Caves couldn't be more indifferent to us. Crane and Fletcher quote Arne Naess on phenomena that are "independent of the usefulness of the non-human world for human purposes," and caves are one of them (19). They will quietly asphyxiate us, drown us, entomb us forever if we make one false move. Yet people are perpetually drawn to caves, prompting Crane and Fletcher to ask "Would a geocentric approach to caves be just as limiting as foregrounding human interaction?" (19). People have sought shelter in caves, sometimes adapted them as permanent homes, used them as sacred sites, been compelled to explore them, have set up tourist attractions inside them. Caves are metaphors for wombs and for worlds. Studying caves is inextricable from studying human fascination with them.

Crane and Fletcher examine the mythology of caves, their status as venues for ancient art and as subject matter for modern art, their commercialization, and the lore of the extreme sportsmen who have explored them. Interest in caves, the authors note, swings between domesticity and risk-taking. They are less interested in the science of caves, but do provide a defintion of karst, the matrix for most caves, and spend some pages on the adaptations that fauna have made to the utter darkness of deep cave systems (plants can't exist there at all). To this day, only a fraction of such adaptations have been documented. The depths of caves resist human encroachment fairly well, and are thus self-protected environments.

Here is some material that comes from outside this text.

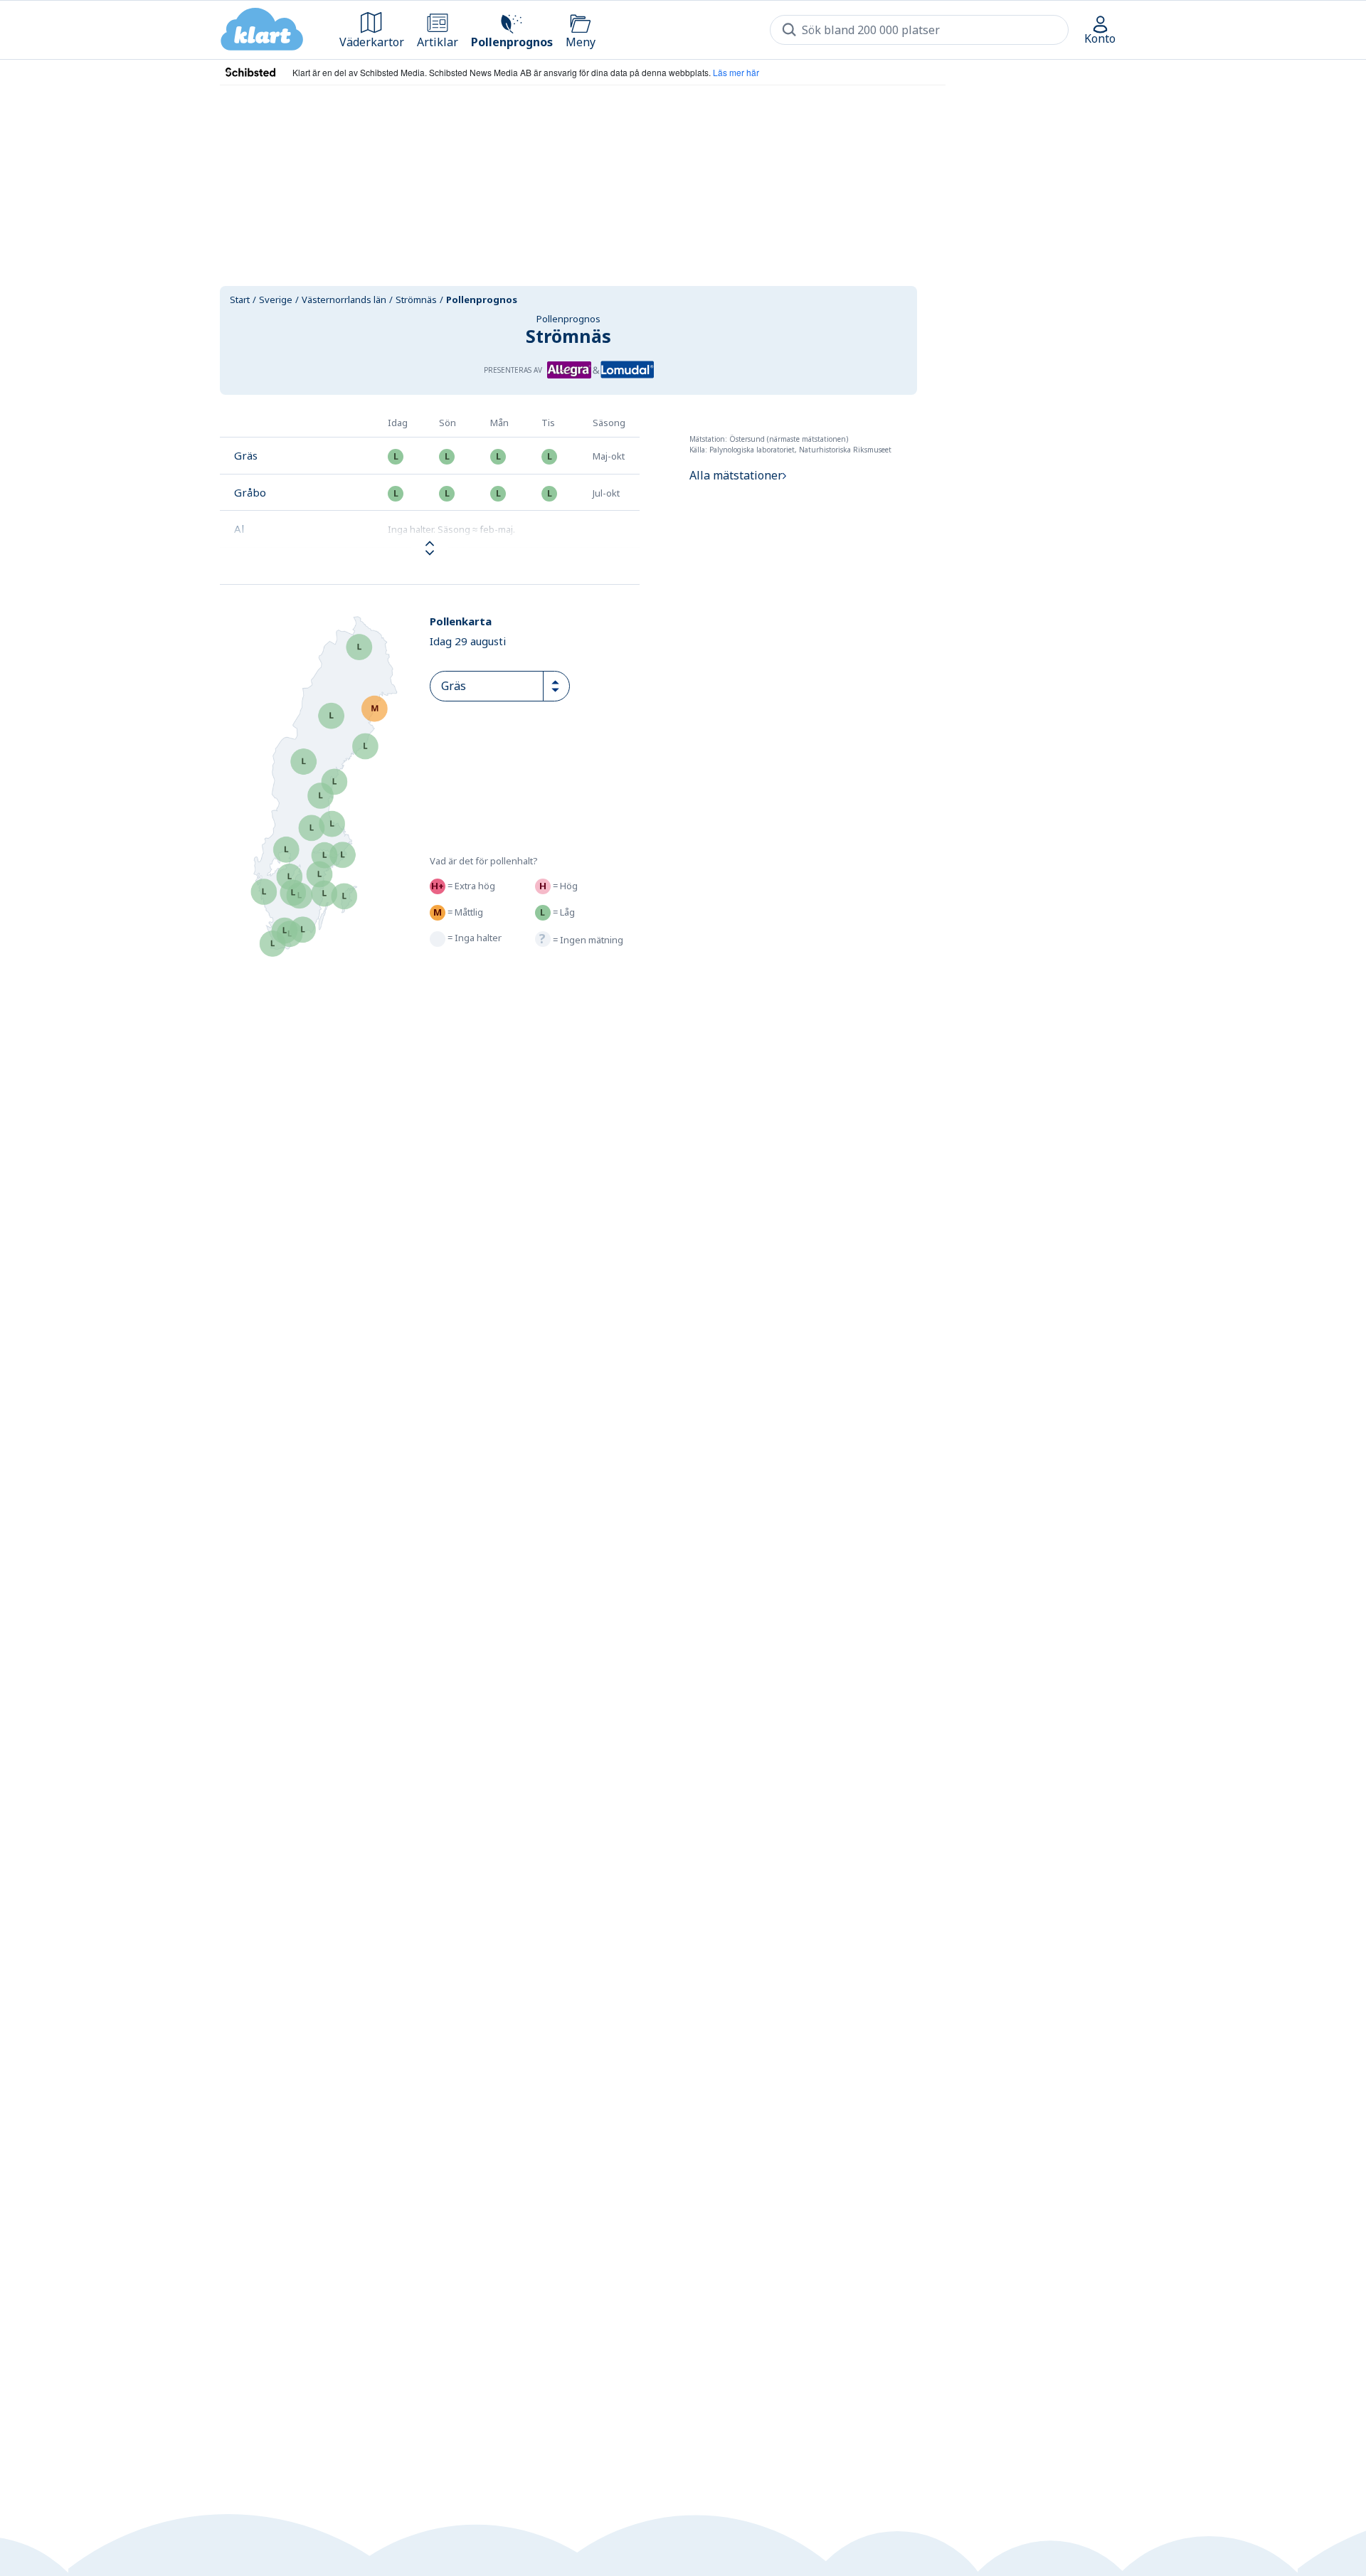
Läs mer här (736, 72)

Literary caves abound in Cave, from the Odyssey to The English Patient. Caves are a big deal in Hardy Boys books (The Secret of the Caves is one; the Boys were always snooping around caverns). Crane and Fletcher mention Tolkien briefly. Perhaps that is all that The Lord of the Rings merits in a global history of any phenomenon. But Tolkien was the first author I thought of when trying to remember literary caves. A discussion of Tolkien's literary landscapes would certainly emphasize the salience of his caves, from Smaug's den in The Hobbit to Gollum's haunts to the Mines of Moria and the lair of Shelob. For all the airy expanses of Middle Earth, Tolkien was ultimately claustrophilic. There's horror in his caves, but there are also control and grandeur and adaptation to life underground. Such books, settings for my childhood imagination, oriented me to what little experience I later had of real caves.

Crane, Ralph, and Lisa Fletcher. Cave. London: Reaktion, 2015.